Wanneer Gods dobbelsteen elke keer Zijn bouwplan volgt, blijft bovenstaande opmerking van Randall over God magic natuurlijk nog steeds relevant: hoe dan? Sonneveld kiest tussen de drie door hem aangedragen opties van Intelligent Design (maar wie zit dan achter dit design?), schepping door de Schepper (de God van Genesis) en theïstisch evolutionisme (waarin God werkt via evolutionaire schepping) voor optie twee (178). Hij verwijst daarbij naar de ‘natuurlijke theologie’ van de Britse theoloog en fysicus Alister McGrath: “een beeld van God als Schepper die in het wordingsproces van de wereld ‘woont’ en daarmee in staat is om de ontwikkeling ervan van binnenuit te beïnvloeden”. McGrath ziet “de natuur als een ‘open geheim’ dat voor iedereen toegankelijk is” (180). Sonneveld zegt ook: “Juist de moderne wetenschap heeft mij veel nadrukkelijker God als Schepper laten zien. En dat is iets totaal anders dan het oppervlakkige frame dat we God erbij halen om de gaten van onze kennis of begrip te vullen” (189).

Het beeld van ‘God als Schepper die in het wordingsproces van de wereld woont’ van McGrath en Sonneveld doet sterk denken aan het eerdergenoemde Deus sive Natura van Spinoza (paragraaf 7 en 8). Van der Wal spreekt in deze context van de ‘ondoorgrondelijke, achterliggende dimensie van de werkelijkheid’ en verwijst op de voorlaatste pagina van zijn boek naar Goethe, die de natuur ook wel ‘Gods handschrift’ noemde. VdW zegt dan: “Dat houdt dus in dat als al in termen van het goddelijke gesproken wordt, het eerder immanent dan transcendent gedacht moet worden” (p.294) [25]. Wellicht is het Spinoza’s immanente ‘God oftewel Natuur’ die de aansturing en afstemming in de natuur verzorgt, maar dan is de volgende vraag of en hoe de mens deze immanente ‘God’ kan ervaren? Ik kom hierop terug. Wanneer McGrath de natuur als een ‘voor iedereen toegankelijk open geheim’ ziet, is ook de vraag hoe dit ‘open geheim’ dan te ervaren?

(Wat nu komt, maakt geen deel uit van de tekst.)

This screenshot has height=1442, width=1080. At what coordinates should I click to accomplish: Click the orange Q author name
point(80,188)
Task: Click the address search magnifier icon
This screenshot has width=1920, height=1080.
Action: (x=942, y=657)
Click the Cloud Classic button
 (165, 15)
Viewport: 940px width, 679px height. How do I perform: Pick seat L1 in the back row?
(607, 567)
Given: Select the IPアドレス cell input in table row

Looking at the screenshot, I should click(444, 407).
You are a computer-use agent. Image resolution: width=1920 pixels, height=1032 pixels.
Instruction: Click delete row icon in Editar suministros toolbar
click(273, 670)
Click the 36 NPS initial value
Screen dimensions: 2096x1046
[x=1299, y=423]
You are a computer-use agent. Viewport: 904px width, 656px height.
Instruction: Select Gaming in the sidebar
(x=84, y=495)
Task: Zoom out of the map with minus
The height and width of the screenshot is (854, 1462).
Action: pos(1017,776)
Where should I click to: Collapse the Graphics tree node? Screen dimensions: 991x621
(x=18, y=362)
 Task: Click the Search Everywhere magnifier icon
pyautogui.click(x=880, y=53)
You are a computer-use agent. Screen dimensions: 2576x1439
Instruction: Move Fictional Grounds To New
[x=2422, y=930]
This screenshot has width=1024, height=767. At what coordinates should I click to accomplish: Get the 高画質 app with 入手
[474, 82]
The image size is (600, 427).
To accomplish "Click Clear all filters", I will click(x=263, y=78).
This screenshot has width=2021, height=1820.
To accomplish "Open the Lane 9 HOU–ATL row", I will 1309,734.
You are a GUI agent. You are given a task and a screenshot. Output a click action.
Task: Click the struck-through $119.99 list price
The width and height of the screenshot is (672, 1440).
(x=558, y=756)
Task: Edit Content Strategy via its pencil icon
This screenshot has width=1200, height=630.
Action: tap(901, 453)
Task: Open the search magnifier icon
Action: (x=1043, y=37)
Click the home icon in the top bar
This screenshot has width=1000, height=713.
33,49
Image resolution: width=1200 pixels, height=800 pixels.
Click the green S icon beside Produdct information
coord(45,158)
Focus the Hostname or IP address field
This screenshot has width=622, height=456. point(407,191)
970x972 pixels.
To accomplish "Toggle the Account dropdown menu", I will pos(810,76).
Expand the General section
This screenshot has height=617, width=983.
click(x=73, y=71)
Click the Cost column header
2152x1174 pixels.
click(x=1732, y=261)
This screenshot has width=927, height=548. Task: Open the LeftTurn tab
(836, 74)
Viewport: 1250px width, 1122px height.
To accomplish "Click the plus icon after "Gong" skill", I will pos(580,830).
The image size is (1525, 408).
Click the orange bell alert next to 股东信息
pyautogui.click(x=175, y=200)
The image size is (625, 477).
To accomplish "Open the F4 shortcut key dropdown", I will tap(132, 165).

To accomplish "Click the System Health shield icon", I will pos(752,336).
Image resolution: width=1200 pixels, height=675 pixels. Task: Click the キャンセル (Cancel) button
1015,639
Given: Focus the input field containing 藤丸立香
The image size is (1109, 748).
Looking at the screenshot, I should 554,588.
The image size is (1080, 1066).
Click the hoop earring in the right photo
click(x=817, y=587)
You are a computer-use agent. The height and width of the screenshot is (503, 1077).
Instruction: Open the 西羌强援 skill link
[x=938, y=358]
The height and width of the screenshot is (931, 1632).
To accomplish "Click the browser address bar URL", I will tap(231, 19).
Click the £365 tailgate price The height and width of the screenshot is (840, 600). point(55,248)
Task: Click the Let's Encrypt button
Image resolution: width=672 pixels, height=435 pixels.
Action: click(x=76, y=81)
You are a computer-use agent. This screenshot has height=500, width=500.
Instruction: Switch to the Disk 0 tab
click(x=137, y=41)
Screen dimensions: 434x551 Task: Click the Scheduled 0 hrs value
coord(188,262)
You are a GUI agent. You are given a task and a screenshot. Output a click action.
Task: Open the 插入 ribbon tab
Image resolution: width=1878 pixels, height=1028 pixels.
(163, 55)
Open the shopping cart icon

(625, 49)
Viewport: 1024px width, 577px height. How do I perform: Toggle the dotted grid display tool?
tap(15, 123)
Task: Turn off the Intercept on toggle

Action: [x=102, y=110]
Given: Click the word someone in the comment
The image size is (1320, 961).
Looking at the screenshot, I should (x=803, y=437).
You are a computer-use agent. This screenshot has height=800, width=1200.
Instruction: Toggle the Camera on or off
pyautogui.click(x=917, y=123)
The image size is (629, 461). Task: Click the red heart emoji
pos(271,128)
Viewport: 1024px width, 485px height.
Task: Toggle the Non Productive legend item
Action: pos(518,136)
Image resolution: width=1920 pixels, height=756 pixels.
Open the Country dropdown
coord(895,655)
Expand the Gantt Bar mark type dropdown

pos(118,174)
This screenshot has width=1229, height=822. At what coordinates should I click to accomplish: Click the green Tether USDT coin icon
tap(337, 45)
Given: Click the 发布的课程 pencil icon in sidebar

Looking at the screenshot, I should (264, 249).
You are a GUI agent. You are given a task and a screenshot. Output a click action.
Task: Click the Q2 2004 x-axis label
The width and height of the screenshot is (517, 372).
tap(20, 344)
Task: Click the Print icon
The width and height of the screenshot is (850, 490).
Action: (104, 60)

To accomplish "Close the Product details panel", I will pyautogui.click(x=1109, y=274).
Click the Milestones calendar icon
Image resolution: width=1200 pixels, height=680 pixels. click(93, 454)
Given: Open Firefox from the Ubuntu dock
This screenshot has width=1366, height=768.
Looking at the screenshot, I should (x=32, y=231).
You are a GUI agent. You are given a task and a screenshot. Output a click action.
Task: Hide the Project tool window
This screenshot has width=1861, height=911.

M.b.t. de voor de hand liggende vraag of God als de grote Architect ook verantwoordelijk is voor het kwaad en het lijden in de wereld, heeft Sonneveld een Bijlage over ‘Het kwaad en het lijden in deze wereld’ aan zijn boek toegevoegd (201-3). Hij zegt daarin: “Niet alleen het mooie van de schepping is een open geheim, maar het kwaad en het lijden zijn dat evenzo” (203). Nu eerst even iets over Sonnevelds eerste optie van Intelligent Design.

 

10 Intelligent Design

Het boek Schitterend ongeluk of sporen van ontwerp? Over toeval en doelgerichtheid in de evolutie van Cees Dekker (hoogleraar moleculaire biofysica), Ronald Meester (hoogleraar waarschijnlijkheidsrekening) en René van Woudenberg (hoogleraar kentheorie en ontologie) geeft interessante inzichten [26]. Zij schrijven: “Dit boek laat zien dat de vraag naar de oorsprong van alles wat is, alleen maar groter geworden is door de toegenomen kennis die de wetenschap ons aanreikt. Hoe meer we weten, hoe verbazingwekkender en complexer de realiteit lijkt te zijn … We weten nu welke op elkaar afgestemde veranderingen op ook het allerkleinste moleculaire niveau nodig zijn om [Darwins] theorie te laten werken … Het is belangrijk dat de lezer zich realiseert dat de conclusie [dat er ontwerp aan de wereld ten grondslag ligt] getrokken wordt op basis van wetenschappelijke argumenten, en niet op basis van religieuze overtuigingen … Bij de ontwerpargumenten zoals besproken in dit boek wordt niet naar de bijbel, maar naar de wetenschappelijke feiten gekeken” (p.10-11).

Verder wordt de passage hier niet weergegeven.